A 10% weight loss in patients age 60 to 64 may be able to provide Medicare savings of $8 billion over 10 years and $35 billion over their lifetime, according to Kenneth E. Thorpe, PhD.
A 10% weight loss in patients age 60 to 64 may be able to provide Medicare savings of $8 billion over 10 years and $35 billion over their lifetime, according to Kenneth E. Thorpe, PhD. Thorpe is a professor and chair of health policy and management at the Emory Rollins School of Public Health. He also serves as executive director of the partnership to fight chronic diseases and as a consultant to biopharmaceutical company, VIVUS.
He says many of the government's current approaches to weight loss are not addressing obesity, which is responsible for the rising rates of diabetes, hypertension and dyslipdemia.
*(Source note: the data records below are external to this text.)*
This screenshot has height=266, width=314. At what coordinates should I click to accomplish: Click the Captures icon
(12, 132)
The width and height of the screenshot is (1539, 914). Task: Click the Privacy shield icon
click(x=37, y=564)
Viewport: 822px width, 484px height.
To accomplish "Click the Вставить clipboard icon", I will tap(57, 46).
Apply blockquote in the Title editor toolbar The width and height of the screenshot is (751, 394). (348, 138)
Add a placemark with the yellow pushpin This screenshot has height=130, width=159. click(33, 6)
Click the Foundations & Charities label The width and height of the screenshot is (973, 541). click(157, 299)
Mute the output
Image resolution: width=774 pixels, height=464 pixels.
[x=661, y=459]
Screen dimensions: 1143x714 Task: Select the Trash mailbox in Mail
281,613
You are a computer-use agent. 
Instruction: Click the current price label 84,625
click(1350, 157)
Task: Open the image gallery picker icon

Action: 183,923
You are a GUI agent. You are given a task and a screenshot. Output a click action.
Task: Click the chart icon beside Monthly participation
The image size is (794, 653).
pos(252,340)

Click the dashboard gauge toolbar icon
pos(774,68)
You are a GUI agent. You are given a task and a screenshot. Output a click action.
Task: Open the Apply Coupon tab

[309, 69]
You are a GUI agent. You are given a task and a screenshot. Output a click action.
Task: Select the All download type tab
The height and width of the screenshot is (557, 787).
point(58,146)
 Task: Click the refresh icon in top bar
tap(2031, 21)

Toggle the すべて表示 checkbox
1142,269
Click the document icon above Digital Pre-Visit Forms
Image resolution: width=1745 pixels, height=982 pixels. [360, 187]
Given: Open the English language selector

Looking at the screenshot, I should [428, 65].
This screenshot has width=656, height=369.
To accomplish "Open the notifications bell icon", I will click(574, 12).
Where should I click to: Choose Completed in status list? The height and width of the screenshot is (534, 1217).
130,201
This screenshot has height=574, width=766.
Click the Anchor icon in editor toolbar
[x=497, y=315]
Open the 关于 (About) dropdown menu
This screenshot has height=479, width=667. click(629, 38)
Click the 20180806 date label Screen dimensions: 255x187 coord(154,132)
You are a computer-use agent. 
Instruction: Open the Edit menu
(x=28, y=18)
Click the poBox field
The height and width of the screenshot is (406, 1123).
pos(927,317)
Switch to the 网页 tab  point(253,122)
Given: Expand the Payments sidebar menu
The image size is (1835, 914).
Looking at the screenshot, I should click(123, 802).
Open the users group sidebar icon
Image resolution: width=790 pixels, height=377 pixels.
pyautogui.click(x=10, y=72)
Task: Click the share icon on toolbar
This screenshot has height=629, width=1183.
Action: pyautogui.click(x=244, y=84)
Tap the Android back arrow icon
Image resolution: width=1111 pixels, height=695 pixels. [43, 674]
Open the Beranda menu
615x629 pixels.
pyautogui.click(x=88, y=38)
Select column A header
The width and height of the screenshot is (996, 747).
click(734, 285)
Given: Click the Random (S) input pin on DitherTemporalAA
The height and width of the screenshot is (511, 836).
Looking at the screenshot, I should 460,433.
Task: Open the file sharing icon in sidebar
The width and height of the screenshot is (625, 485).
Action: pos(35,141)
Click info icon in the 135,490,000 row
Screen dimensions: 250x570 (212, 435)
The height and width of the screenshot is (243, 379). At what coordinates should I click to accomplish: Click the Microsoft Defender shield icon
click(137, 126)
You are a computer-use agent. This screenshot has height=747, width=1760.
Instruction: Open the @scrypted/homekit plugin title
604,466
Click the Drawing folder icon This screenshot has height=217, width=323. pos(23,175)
“Weight loss generates lower spending,” Thorpe says. “We spend 40% more on healthcare for obese people than for normal-weight people.”
He says if the Medicare program made evidence-based lifestyle modification programs-such as the YMCA’s Diabetes Prevention Program via UnitedHealthcare-available to everyone at age 60, it would generate $7 billion in savings over the next decade.
“The payers that don't have evidence-based workplace wellness programs are missing big opportunity,” he says. “We have a decade of data showing that it works.”
He is also hopeful about a range of investigational weight-loss drugs still pending FDA approval he says can help achieve a 10% to 15% reduction in weight.